We live in one of the few areas of the country where cable TV uses a “dual line” setup requiring a pair of coax cables. As a result anywhere we wanted to put a cable converter box we had to have two coax runs to that point. Not a big deal because of the wiring bundle. However for most locations we were content with – and even preferred – making do with Line A cable TV on the one coax, and broadcast TV on the other coax.
Fast forward a few years and I’d started to acquire several quality HD sources including a Motorola HD cable box, Sony HD DVR, PlayStation3 (with its Blu-ray DVD capabilities) and an AppleTV. Clearly I did not want to purchase multiple such devices for each of the rooms, though I wanted to be able to share the content between the four – and later possibly more – HDTVs. So I needed to come up with a distributed, whole house HDTV solution utilizing the existing wiring.
The proposed solution
My initial ideas of using IPTV via the gigabit data network or modulating an HD signal onto a channel and distributing via the coax wiring whilst technically possible would have been cost prohibitive. I also had to address the challenge of how to remotely control these devices.
The solution I chose involved using a VideoStorm CRM88 8×8 Matrix Switch at the center of the system. This could take HD component video and digital optical or coax audio inputs from each device and output any of these inputs to any of up to eight TVs. To distribute the audio and video signals to each outlet I opted to use one of the unused Cat5 cables and a pair of Muxlab 500050 component video and digital audio baluns. Of the four pairs of wires in a Cat5 cable, one pair was used for the digital audio and one pair for each of the red, green, blue component video connections. So this solution used all eight wires (four pairs) in a single Cat5 cable. This was all well-and-good though I was hoping to have one pair spare for carrying the remote control signals for each of the devices.
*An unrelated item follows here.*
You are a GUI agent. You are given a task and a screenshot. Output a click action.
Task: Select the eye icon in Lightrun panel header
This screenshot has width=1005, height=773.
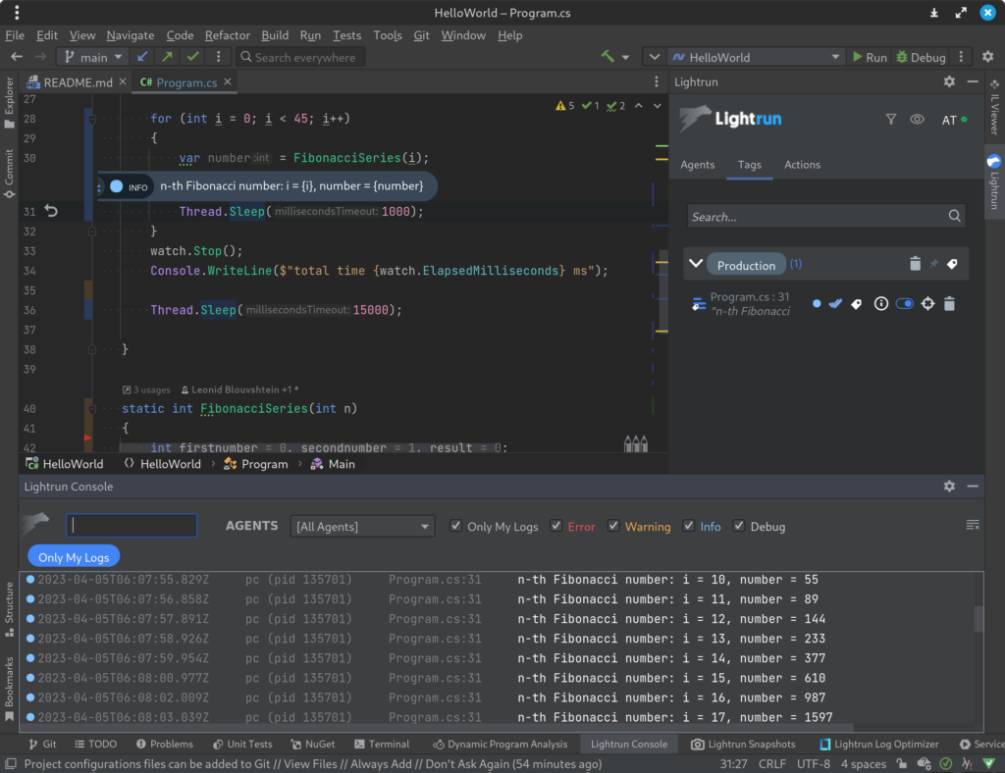tap(917, 119)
Controlling Devices Remotely
For remote control I looked at several options including using a pair of wires from a Cat5 cable, a radio frequency (RF) solution, and using available bandwidth on one of the coax cables. The problem with using a pair of wires from a Cat5 cable was that I was using one of the Cat5 cables for the HD A/V signal and wanted to keep the other Cat5 cable free for a gigabit network connection. I would have had two pairs free if I was content with a 100-BaseT (100Mbps) data network connection, though again I was trying to plan for the future.
I also looked at using available bandwidth on one of the coax cables. This would require adding an infrared (IR) eye to each destination and connecting that back to an IR injector to inject the signal into the coax cable. Then on the receiving end reversing that process to control each of the devices. This was certainly do-able in my situation, though I decided to take a look at RF remote control first.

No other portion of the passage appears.